Lidon Soriano, 28 juin 2007

Traduit par Gérard Jugant, révisé par Fausto Giudice

Que les pays occidentaux interviennent dans les affaires de politique intérieure de pays et de peuples souverains par l'intermédiaire de leurs politiques extérieures est un fait. Que les grands moyens de communication s’expriment en fonction de leurs lignes éditoriales respectives, est aussi une évidence.

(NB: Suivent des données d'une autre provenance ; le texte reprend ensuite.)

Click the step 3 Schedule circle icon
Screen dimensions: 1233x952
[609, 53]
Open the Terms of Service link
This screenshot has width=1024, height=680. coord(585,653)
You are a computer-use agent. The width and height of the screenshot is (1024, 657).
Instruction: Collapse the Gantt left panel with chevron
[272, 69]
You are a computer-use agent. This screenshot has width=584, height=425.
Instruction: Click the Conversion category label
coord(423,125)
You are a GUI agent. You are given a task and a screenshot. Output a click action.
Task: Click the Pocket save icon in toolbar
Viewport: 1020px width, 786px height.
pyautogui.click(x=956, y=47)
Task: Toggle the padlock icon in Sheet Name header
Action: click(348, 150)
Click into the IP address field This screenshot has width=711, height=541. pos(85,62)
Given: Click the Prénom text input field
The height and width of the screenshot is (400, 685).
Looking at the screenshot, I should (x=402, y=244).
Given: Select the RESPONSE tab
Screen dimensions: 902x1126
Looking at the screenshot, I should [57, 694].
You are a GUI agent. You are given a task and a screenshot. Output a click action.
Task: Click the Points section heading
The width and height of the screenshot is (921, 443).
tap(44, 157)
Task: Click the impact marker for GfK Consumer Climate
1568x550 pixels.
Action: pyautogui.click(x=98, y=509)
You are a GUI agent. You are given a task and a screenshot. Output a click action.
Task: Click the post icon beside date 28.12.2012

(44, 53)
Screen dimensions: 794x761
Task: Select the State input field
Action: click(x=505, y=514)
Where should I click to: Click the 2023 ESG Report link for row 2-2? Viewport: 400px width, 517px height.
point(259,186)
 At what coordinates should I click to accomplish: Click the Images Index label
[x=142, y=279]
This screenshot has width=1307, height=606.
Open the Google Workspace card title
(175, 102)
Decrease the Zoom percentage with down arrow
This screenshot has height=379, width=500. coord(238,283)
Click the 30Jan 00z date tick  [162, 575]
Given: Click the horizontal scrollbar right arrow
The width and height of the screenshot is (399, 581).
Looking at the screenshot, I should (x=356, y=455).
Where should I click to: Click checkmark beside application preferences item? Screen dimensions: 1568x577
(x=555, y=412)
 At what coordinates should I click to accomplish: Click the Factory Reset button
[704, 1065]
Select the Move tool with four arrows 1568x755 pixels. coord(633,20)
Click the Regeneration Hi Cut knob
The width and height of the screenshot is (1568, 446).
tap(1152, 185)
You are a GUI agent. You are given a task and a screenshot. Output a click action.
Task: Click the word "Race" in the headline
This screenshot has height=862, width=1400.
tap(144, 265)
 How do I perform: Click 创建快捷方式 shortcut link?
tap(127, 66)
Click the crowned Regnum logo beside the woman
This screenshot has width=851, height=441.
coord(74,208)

Mais la capacité des deux pour, en coordination et synchronie, retourner la réalité et montrer au public un scénario aussi faux qu'intéressé, est toujours surprenante.

En Palestine le sionisme, depuis sa fameuse et fausse phrase d' « une terre sans peuple pour un peuple sans terre » a confectionné une longue liste de mensonges qui, à force d'être répétés et d'appliquer des politiques criminelles avec les énormes et puissants moyens dont il dispose, se sont transformés en « réalités ».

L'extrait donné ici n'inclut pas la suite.